Amine Sabir : L’image de ce cercueil sur un tapis roulant m'avait beaucoup marqué. Je m'étais rendu compte à quel point ce genre d'images me manquaient, comme si ce film parlait de moi et me représentait. C'était la première fois que j'avais eu ce sentiment. Le film d’Ismael Ferroukhi « Le Grand Voyage » m'avait fait cette même impression. Et le jour où j'ai eu l'opportunité de faire un film, l'image de celui de Fatih Akin m'avait alors accompagné, je tenais absolument à filmer le passage du corps dans l'espace de l'aéroport comme si je voulais filmer et témoigner de cette malédiction.

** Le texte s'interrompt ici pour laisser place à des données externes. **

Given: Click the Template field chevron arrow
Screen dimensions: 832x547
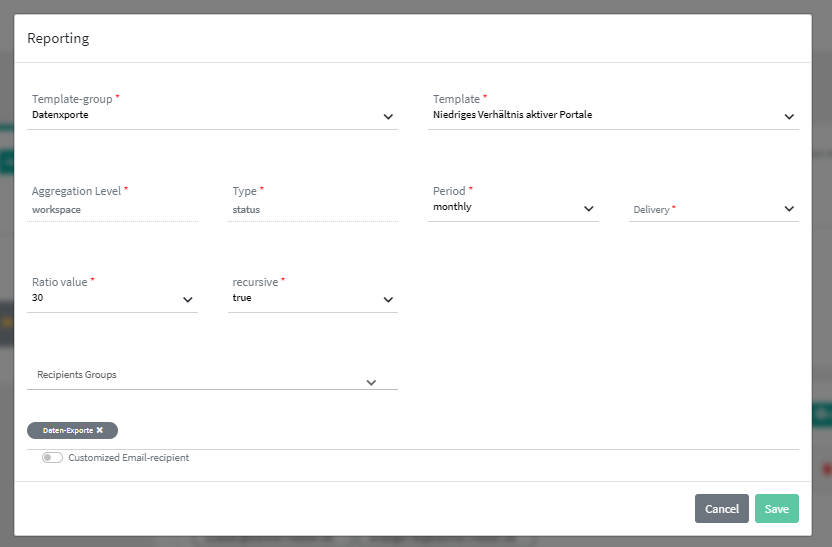Looking at the screenshot, I should 789,117.
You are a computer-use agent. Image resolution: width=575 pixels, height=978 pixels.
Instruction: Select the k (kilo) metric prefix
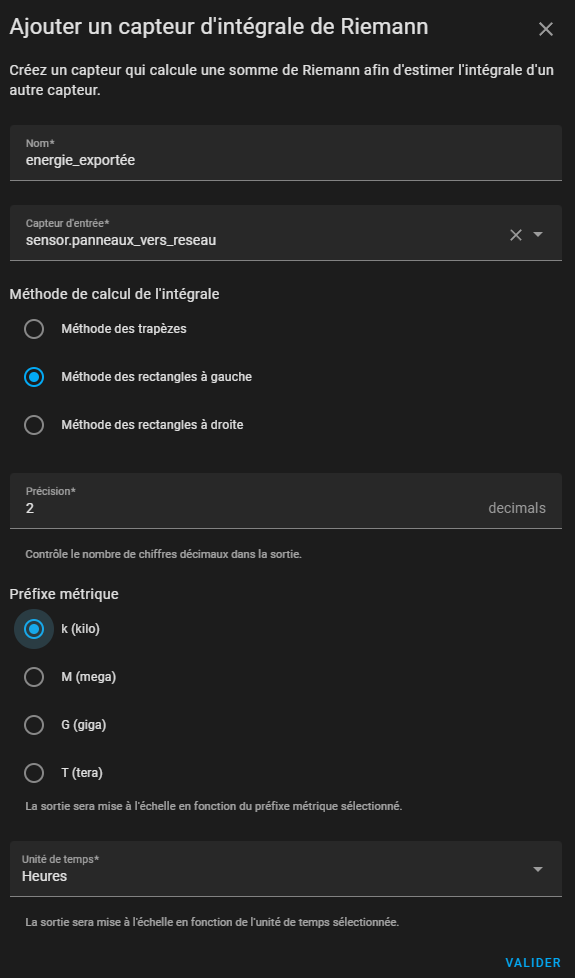pyautogui.click(x=34, y=629)
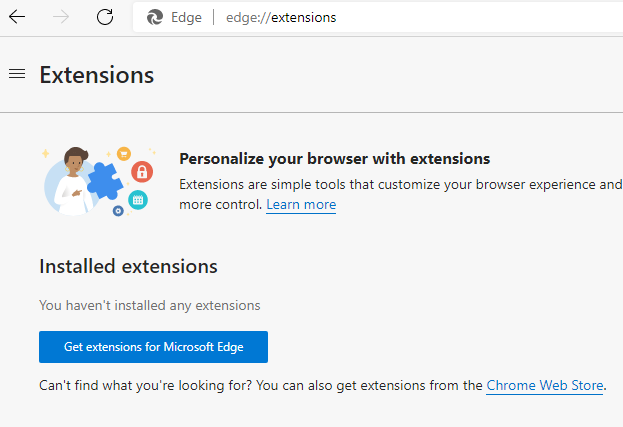Click the Edge logo in address bar
This screenshot has width=623, height=427.
click(155, 17)
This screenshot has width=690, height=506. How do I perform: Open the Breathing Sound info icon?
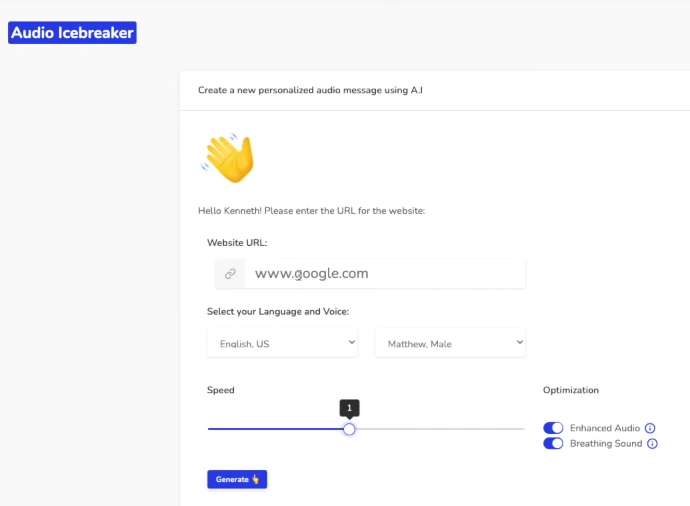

Je voulais aussi filmer en détail la toilette funéraire  pour apaiser et laver la douleur de la malédiction.

e-taqafa : Comment la communauté marocaine de Corse a -t-elle accueilli l'idée de ce film ?

Amine Sabir : le projet initial devait être un documentaire, lors des premiers repérages, le sujet du rapatriement et la mort intriguaient et n'étaient pas facile à aborder. Le résultat de mon film est le fruit de la complicité et la relation que j'ai tissées lors de rendez-vous durant plusieurs mois : entre 2012 et 2013 avec mes acteurs de l'Amicale Marocaine de Bastia. Dès lors, les deux projections de Bastia et de  Furiani en 2014 et 2015 étaient des moments forts aux côtés des acteurs. J'ai partagé leur fierté à participer au projet d'autant que les médias et les responsables politiques locaux étaient présents, en plus de la présence du Consul du Maroc. Je pense qu'ils ont considéré le film et son bon accueil comme une reconnaissance leur étant dédiée.

e-taqafa : Vous avez fait jouer des comédiens non professionnels marocains, qu'insufflent-ils en particulier à l'écran ?

Amine Sabir : Lorsque ce projet est devenu une fiction, je tenais absolument à garder les acteurs non professionnels marocains car ils apportaient à la fois une certaine vérité et authenticité mais aussi leurs propres témoignages et expériences du rapatriement et du rapport à la mort.­

e-taqafa : Y a-t-il des aspects que vous vous êtes interdit de montrer, notamment lors  du rituel de lavage du corps du défunt ?

Amine Sabir : Je suis passé du traitement documentaire au traitement fictionnel car je n'arrivais pas à résoudre le problème de la mise en scène de la toilette funéraire. Durant les repérages, j'ai aidé l'imam lors d’une vraie toilette funéraire et j'ai accompagné le défunt sans famille, à l’aéroport de Bastia. Mais je ne voulais pas filmer une toilette avec un vrai défunt par respect. Le tournage de cette séquence en mode documentaire a été particulièrement difficile car le lieu est habité par la mort mais l'imam et son assistant ont été parfaits et lors du montage, elle a été coupée de façon à la rendre très apaisante.

e-taqafa : Parlez-nous de vos origines marocaines...

Amine Sabir : Je suis le fruit du métissage marocain : afro-amazigh et arabe. Mon père, peintre automobile retraité, vient de Ouled Hriz vers Berrechid, d'un douar où s'était installée, il y a longtemps, une grande famille issue du village Sidi Moussa El Mejdoub à Zenata située entre Casablanca et Mohamedia. Ma mère paix à son âme, était femme au foyer, née à Casablanca, mais ses parents sont issus de la vallée de Draa à côté de Zagora, où ses ancêtres s'étaient installés en provenance de Kelaa M'gouna. Aujourd'hui, d'une fratrie de 13 enfants issue d'une famille recomposée nous sommes 9 MRE résidant en Europe.

e-taqafa : Etes-vous en projet pour un autre film ?

Amine Sabir : Je rentre au Maroc pour le festival maghrébin d'Oujda, où mon film est en sélection officielle. J’ai plusieurs projets : un court métrage de fiction en France, un documentaire en Corse, un autre documentaire en gestation sur un MRE retraité cinéaste amateur résidant en Allemagne. Je souhaite accompagner et produire de jeunes réalisateurs marocains autour de court-métrage fiction, documentaire et animation.